Wasserheilkunde

Wasser ist ein einzigartiges „Element".

Es ist die einzige chemische Verbindung, die ihre höchste Dichte in flüssiger Form hat (4° C) und sich bei weiterer Abkühlung wieder ausdehnt.

Wasser ist ebenfalls die einzige chemische Verbindung, die in der Natur in allen drei Aggregatzuständen vorkommt. Wasser hat die höchste Wärmekapazität von allen Flüssigkeiten.

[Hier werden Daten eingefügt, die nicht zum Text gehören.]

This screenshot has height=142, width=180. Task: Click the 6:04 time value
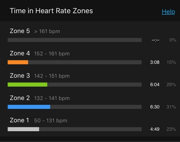point(155,84)
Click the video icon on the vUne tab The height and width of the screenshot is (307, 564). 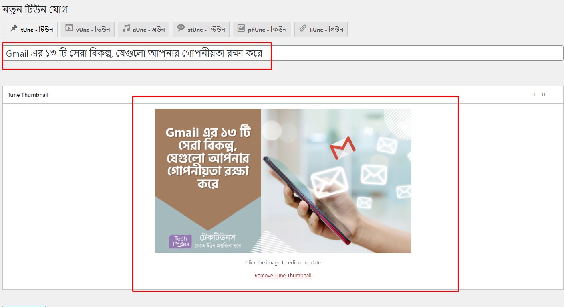(x=69, y=28)
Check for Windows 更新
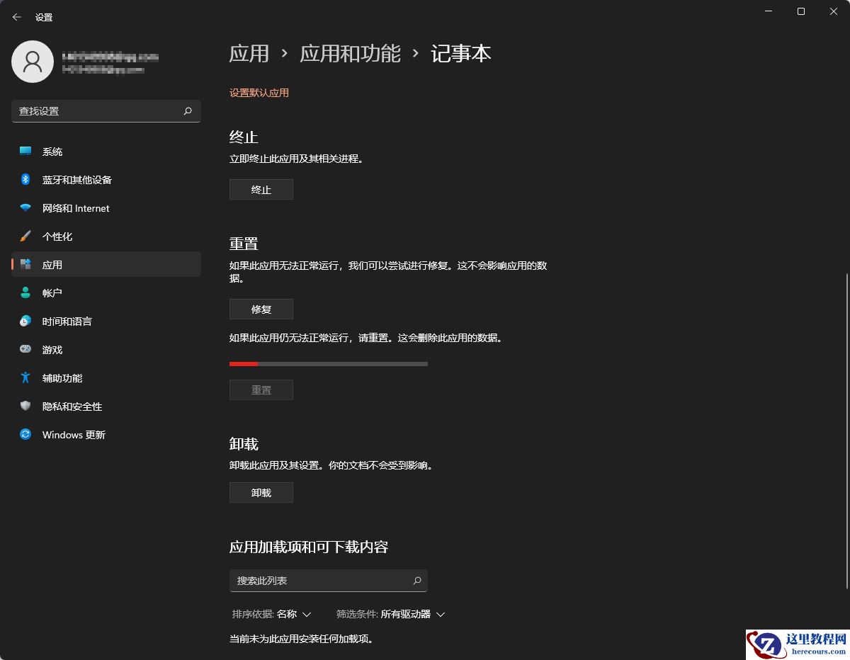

 Trinkwasser aus dem Wasserhahn

Dies erklärt, warum Ozeane gute Wärmespeicher sind. Darüber hinaus hat Wasser die größte Verdampfungsenthalpie, was den kühlenden Effekt beim Schwitzen z.B. erklärt.

Ohne Wasser ist kein Leben denkbar, weswegen Wissenschaftler auf der Suche nach Leben auf anderen Planeten ihr Hauptinteresse auf das Auffinden von Wasser richten. Unser Organismus besteht zu mehr als 70 Prozent aus Wasser.

Nahezu alle physiologischen Funktionen basieren auf der Existenz von Wasser, bzw. sind ohne Wasser nicht möglich. Die Deutsche Gesellschaft für Ernährung (DGE) empfiehlt einen täglichen Wasserkonsum von mindestens 2,5 Litern. Optimal sind 3 Liter.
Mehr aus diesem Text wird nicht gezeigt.